What are you thankful for?
Recently as I reached to
arrange wrapping paper in a closet, my eye rested on a small copied journal of
a great grandfather, William Erastus Gee who, in his early 20’s was at asked at a dance to
prepare himself to serve a full-time mission in the Western United
States beginning in 1898.
Young adult, William, traveled to Denver, Colorado and often walked up to 25 miles at a time without purse or script. Or a place to stay. Or meals to eat. A blessing he received there offered encouragement to help him understand who he was, to help him complete a fulltime mission and a lifetime of service in his community. I remember stories of how this grandfather became a teacher, eventually inviting a young woman (in Anne of Green Gables fashion) to conjugate the word “LOVE.” He married her.
He later served as tithing clerk when tithing was received and issued in kind -- chickens, eggs, wheat, and hay. As counselor to a bishop and Sunday school superintendent, he counseled with Sunday School David O. McKay, then general superintendent of the Sunday schools. As welfare coordinator, instrumental in helping to clear debt during difficult times. He also served civically as chairman of the Red Cross in World War I, deputy county treasurer, city clerk, and county assessor.
My mother regularly points to the Rubaiyat painting hanging in her home, explaining that Dad inherited this lovely art piece from his Gee grandparents. My Dad’s roots were rural--a town of barely over 3000 in the 1950s--Lander Wyoming. Yet, possibly due to such a heritage, our Dad was taught to chase and cherish culture. Son to a weatherman in a Cowboy state, with records and radio, Dad’s youth was laced with opera, art, and good music.
I remember sewing with his mother, my Grandma Gee, an oh so lovely blouse during a college summer in the spacious bedroom of a pioneer home in Paris, Idaho, listening to a long-playing phonograph of Grandpa Gee’s Tannhauser’s Pilgrims Chorus. I also remember in junior high, traveling one on one, with Grandpa and Grandma Ivin and Pearl Gee, to witness a South Dakota Passion Play. Even with a struggle with hearing in later years, Grandpa Gee continued to pursue "anything virtuous, lovely [and] of good report."
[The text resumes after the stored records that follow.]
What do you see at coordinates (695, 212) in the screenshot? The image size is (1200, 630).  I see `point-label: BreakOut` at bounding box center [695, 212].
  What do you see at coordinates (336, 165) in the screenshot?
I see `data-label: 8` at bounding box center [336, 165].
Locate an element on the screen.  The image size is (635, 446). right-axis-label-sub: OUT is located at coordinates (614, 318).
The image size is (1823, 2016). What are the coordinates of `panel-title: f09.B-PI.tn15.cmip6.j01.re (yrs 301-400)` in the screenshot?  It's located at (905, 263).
In a wood shop of a local high school, Grandpa carved banisters to line a porch of what we affectionately call the Paris House. Here we continue to appreciate generations immigrating from oceans away to cultivate a virgin valley with lives and livelihood--honest, God-fearing families valuing work, study, integrity--pioneering new horizons.
Was it Grandfather and Grandmother William and Mary Ellen Gee [or his son?] who offered my parents help with the down-payment of Mom and Dad’s first "clapboard cracker box" home in Somersworth, New Hampshire? My parents also crossed plains--this time going the other direction—elementary children in tow, with Mom in bed rest to carefully await another sibling to be birthed in the promised land of a new adventure.
This Grandfather to my dad raised children who loved to learn--an attorney son who was involved in trying war crimes at the end of World War II. An English professor. A cardiologist. A biologist. Great grandchildren including women physicians, a Yale templologist. And those with simple covetable aims—such as a close cousin to me, racing toward a retirement goal to visit each national park. Another prolifically reading countless historical volumes.
Is this not what Gees do? Is it not inherent to seek beauty? To wrestle difficulty? To participate in bettering one’s community? To sort through sources to discern what’s real, what's correct? Which direction to head next?